AIM OF THE EXERCISE -
Every record must be repeated exactly, with no omission.

---

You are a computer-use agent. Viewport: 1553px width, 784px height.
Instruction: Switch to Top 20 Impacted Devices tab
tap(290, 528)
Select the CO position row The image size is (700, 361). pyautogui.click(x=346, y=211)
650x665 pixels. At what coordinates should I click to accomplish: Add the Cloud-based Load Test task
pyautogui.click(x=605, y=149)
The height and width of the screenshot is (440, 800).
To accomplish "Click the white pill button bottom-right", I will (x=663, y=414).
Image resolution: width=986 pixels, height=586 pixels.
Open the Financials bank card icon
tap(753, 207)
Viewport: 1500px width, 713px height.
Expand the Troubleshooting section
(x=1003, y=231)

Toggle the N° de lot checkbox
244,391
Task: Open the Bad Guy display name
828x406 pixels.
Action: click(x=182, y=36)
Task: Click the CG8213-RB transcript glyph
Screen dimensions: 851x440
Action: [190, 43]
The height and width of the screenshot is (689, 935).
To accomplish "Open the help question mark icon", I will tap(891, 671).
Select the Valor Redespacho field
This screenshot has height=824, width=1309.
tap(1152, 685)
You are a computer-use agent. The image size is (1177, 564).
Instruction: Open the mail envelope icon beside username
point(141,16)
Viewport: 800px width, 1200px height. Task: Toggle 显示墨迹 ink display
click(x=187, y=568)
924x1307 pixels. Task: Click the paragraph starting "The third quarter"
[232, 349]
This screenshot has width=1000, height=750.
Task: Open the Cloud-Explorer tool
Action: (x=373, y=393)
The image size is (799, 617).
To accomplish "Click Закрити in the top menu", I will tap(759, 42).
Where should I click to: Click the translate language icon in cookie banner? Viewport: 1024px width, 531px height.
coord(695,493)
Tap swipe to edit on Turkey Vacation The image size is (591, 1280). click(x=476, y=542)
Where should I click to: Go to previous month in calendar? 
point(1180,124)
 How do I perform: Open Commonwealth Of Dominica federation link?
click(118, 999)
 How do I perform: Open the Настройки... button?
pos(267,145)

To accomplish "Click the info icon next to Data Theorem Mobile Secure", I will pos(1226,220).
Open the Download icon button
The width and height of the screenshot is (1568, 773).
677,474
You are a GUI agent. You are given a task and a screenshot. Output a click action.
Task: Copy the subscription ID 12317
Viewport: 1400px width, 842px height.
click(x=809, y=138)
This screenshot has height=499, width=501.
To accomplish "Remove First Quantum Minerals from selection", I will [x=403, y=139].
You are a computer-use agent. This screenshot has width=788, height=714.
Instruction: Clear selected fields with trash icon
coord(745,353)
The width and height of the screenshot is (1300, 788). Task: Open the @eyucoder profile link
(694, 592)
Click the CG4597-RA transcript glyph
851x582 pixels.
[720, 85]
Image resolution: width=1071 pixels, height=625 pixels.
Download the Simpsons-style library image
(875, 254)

---

RESULT FOR THIS TASK -
You are a computer-use agent. Viewport: 1553px width, 784px height.
Instruction: Switch to Top 20 Impacted Devices tab
tap(290, 528)
Select the CO position row The image size is (700, 361). pyautogui.click(x=346, y=211)
650x665 pixels. At what coordinates should I click to accomplish: Add the Cloud-based Load Test task
pyautogui.click(x=605, y=149)
The height and width of the screenshot is (440, 800).
To accomplish "Click the white pill button bottom-right", I will (x=663, y=414).
Image resolution: width=986 pixels, height=586 pixels.
Open the Financials bank card icon
tap(753, 207)
Viewport: 1500px width, 713px height.
Expand the Troubleshooting section
(x=1003, y=231)

Toggle the N° de lot checkbox
244,391
Task: Open the Bad Guy display name
828x406 pixels.
Action: click(x=182, y=36)
Task: Click the CG8213-RB transcript glyph
Screen dimensions: 851x440
Action: [190, 43]
The height and width of the screenshot is (689, 935).
To accomplish "Open the help question mark icon", I will tap(891, 671).
Select the Valor Redespacho field
This screenshot has height=824, width=1309.
tap(1152, 685)
You are a computer-use agent. The image size is (1177, 564).
Instruction: Open the mail envelope icon beside username
point(141,16)
Viewport: 800px width, 1200px height. Task: Toggle 显示墨迹 ink display
click(x=187, y=568)
924x1307 pixels. Task: Click the paragraph starting "The third quarter"
[232, 349]
This screenshot has width=1000, height=750.
Task: Open the Cloud-Explorer tool
Action: (x=373, y=393)
The image size is (799, 617).
To accomplish "Click Закрити in the top menu", I will tap(759, 42).
Where should I click to: Click the translate language icon in cookie banner? Viewport: 1024px width, 531px height.
coord(695,493)
Tap swipe to edit on Turkey Vacation The image size is (591, 1280). click(x=476, y=542)
Where should I click to: Go to previous month in calendar? 
point(1180,124)
 How do I perform: Open Commonwealth Of Dominica federation link?
click(118, 999)
 How do I perform: Open the Настройки... button?
pos(267,145)

To accomplish "Click the info icon next to Data Theorem Mobile Secure", I will pos(1226,220).
Open the Download icon button
The width and height of the screenshot is (1568, 773).
677,474
You are a GUI agent. You are given a task and a screenshot. Output a click action.
Task: Copy the subscription ID 12317
Viewport: 1400px width, 842px height.
click(x=809, y=138)
This screenshot has height=499, width=501.
To accomplish "Remove First Quantum Minerals from selection", I will [x=403, y=139].
You are a computer-use agent. This screenshot has width=788, height=714.
Instruction: Clear selected fields with trash icon
coord(745,353)
The width and height of the screenshot is (1300, 788). Task: Open the @eyucoder profile link
(694, 592)
Click the CG4597-RA transcript glyph
851x582 pixels.
[720, 85]
Image resolution: width=1071 pixels, height=625 pixels.
Download the Simpsons-style library image
(875, 254)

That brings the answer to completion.